CICE : le scandale qui oblige à conditionner les aides [Edito]

France stratégie a publié mi-septembre un rapport sur l’évaluation du CICE mis en place par le gouvernement Hollande pour le moins surprenant. Que cherche réellement ce rapport avec cette évaluation tardive ?

Tirer des enseignements de la réforme sur le marché du travail, s’interroger sur la distribution des aides publiques ou alerter le gouvernement sur les crispations des Français sur l’absence totale de contrepartie des aides publiques aux entreprises.

France stratégie est une institution, dite indépendante, rattachée au cabinet du premier ministre !

Une mesure lunaire annoncée juste après Noël au seul bénéfice des entreprises !

La réforme du Crédit d’Impôt pour la Compétitivité et l’Emploi (CICE) avait pour objectif de donner des aides publiques par dizaines de milliards d’euros aux entreprises en échange d’une promesse de création d’emplois par centaines de milliers, des hausses de salaire pour les salariés, de l’investissement dans l’outil industriel français ou encore de rendre les entreprises industrielles plus fortes face à la concurrence internationale.

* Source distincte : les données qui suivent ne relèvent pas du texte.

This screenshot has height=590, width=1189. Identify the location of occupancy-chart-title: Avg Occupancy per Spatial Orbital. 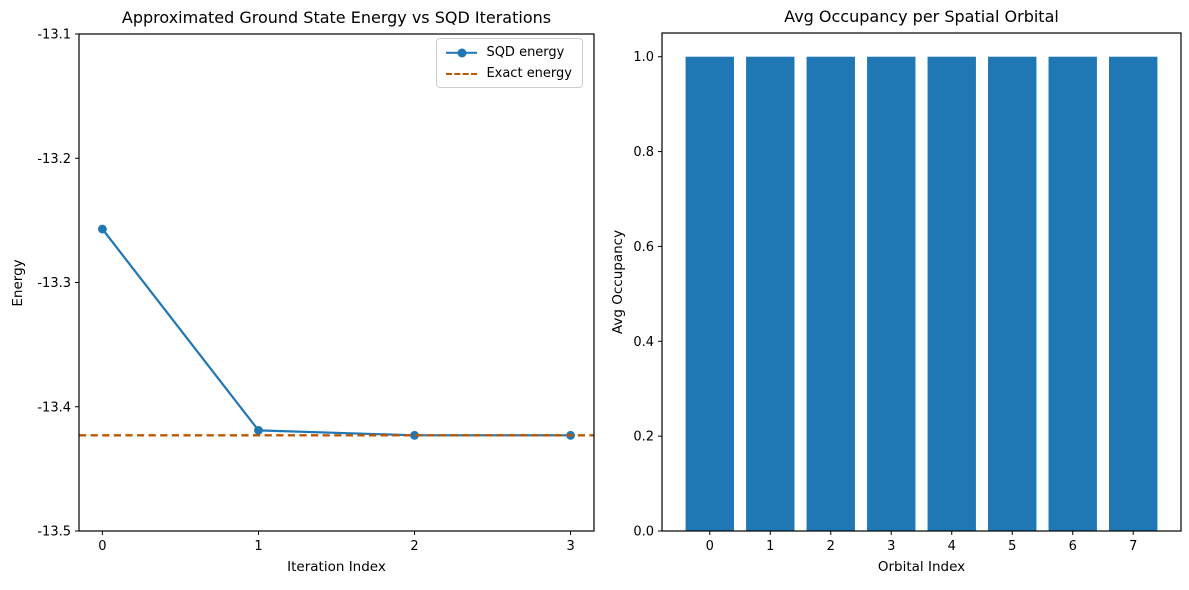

Bref, une mesure lunaire annoncée juste après Noël au seul bénéfice des entreprises !

Que dit, cinq ans plus tard, le rapport de France Stratégie ?

Tout d’abord, l’institution évalue les créations d’emplois entre 2013 et 2017 à seulement cent mille emplois, principalement concentrés sur un quart des entreprises françaises, dont une bonne partie des emplois aurait de toute façon été créés ! Pourtant, la réforme a distribué 18 milliards d’euros chaque année, soit 90 milliards d’euros d’aides publiques aux entreprises sur cinq ans.

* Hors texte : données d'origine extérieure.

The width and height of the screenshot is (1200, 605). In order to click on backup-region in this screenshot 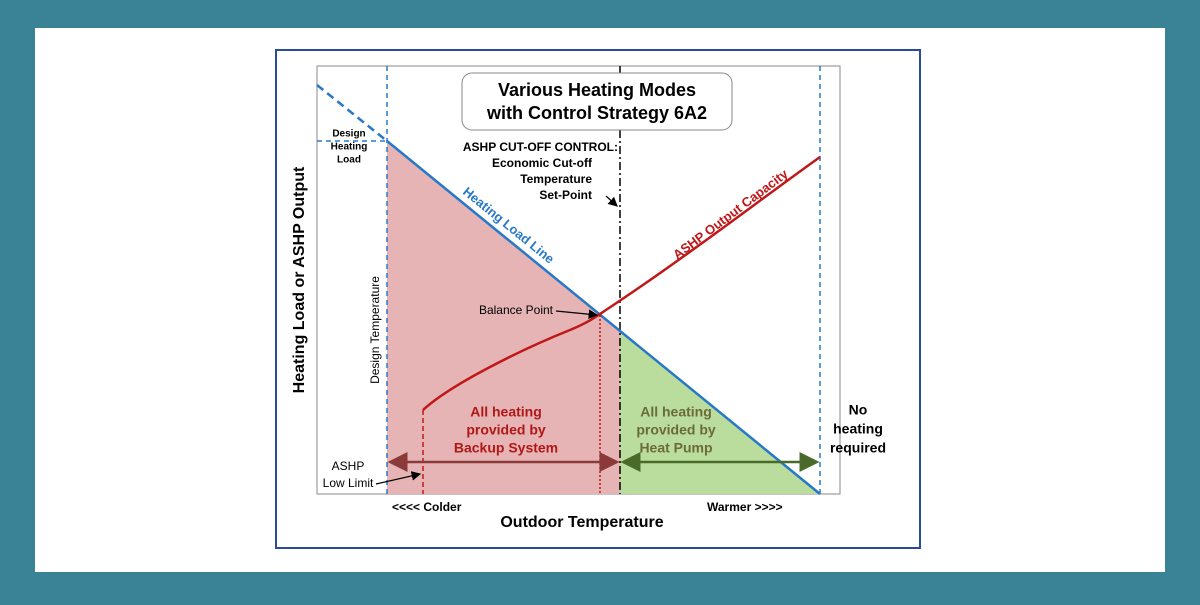, I will do `click(504, 318)`.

Le deuxième enseignement tiré de ce rapport est que le CICE n’a absolument pas répondu à l’objectif des entreprises soumises à très forte concurrence internationale.

Les entreprises de services ont été mieux servies que les entreprises de l’industrie. La grande distribution ou la poste ont amélioré légèrement les salaires et l’emploi. Par contre, toutes les entreprises industrielles ont préféré baisser leurs prix de vente pour gagner plus en compétitivité sans investir dans l’outil industriel… et ainsi redistribuer encore plus de dividendes à leurs actionnaires ces cinq dernières années.

Le rapport interroge sur le gros problème qu’est la perception des Français sur l’utilité d’une telle mesure : « les effets du CICE sur l’investissement paraissent nuls ».

Devant ce fiasco, on comprend mieux l’intense lobbying patronal pour transformer ce crédit d’impôt de 18 milliards chaque année, en de nouvelles baisses de cotisations sur la protection sociale.

Heureusement pour le patronat, Macron a exaucé les vœux du MEDEF dès janvier 2018...

Mais peut-être aussi, ce rapport est une manière pour l’institution d’alerter le gouvernement sur l’argumentaire à trouver sur le nouveau cadeau du gouvernement concernant les 20 milliards d’euros supplémentaires d’impôt production en moins pour les entreprises, annoncées ce mois-ci dans le pseudo plan de relance !

Un nouveau désastre annoncé pour nos services publics et notre protection sociale.

La CGT a doublement raison d’exiger des contreparties sur toutes les aides publiques et d’informer plus fortement encore les chômeurs, les salariés et les retraités.